> _Your assignment_
Filter this data down to the lines that hold "computer", and copy them.

> _Dataset entries_
▶

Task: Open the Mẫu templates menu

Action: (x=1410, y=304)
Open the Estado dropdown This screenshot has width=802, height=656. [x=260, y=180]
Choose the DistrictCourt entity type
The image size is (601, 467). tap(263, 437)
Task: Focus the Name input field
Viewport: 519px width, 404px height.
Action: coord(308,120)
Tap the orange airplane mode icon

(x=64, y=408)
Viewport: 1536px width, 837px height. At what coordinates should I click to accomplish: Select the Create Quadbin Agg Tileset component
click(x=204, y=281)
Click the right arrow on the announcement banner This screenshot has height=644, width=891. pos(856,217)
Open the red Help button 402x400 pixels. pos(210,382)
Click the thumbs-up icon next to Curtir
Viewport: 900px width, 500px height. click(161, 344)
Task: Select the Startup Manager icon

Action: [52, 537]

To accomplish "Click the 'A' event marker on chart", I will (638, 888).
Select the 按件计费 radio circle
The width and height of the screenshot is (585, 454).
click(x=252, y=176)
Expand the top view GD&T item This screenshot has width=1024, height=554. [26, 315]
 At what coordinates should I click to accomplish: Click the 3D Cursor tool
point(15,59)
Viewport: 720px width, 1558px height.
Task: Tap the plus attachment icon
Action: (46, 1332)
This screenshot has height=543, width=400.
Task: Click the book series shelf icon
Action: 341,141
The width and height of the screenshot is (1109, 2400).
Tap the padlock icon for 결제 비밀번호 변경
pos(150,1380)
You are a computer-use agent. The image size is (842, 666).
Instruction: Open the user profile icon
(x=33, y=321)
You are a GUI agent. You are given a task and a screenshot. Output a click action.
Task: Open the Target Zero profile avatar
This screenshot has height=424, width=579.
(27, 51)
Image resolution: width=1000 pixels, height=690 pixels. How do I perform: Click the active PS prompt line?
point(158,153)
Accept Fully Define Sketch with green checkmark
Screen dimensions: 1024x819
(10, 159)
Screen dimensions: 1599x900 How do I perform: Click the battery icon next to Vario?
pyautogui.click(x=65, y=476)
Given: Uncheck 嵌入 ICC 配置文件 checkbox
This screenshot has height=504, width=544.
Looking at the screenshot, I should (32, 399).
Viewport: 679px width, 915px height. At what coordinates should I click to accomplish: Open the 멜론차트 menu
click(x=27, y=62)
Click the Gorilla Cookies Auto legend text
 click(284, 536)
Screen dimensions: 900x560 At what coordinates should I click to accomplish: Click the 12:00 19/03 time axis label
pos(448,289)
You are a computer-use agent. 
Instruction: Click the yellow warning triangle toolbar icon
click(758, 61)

◀

> _Output_
You are a computer-use agent. The image size is (842, 666).
You are a computer-use agent. 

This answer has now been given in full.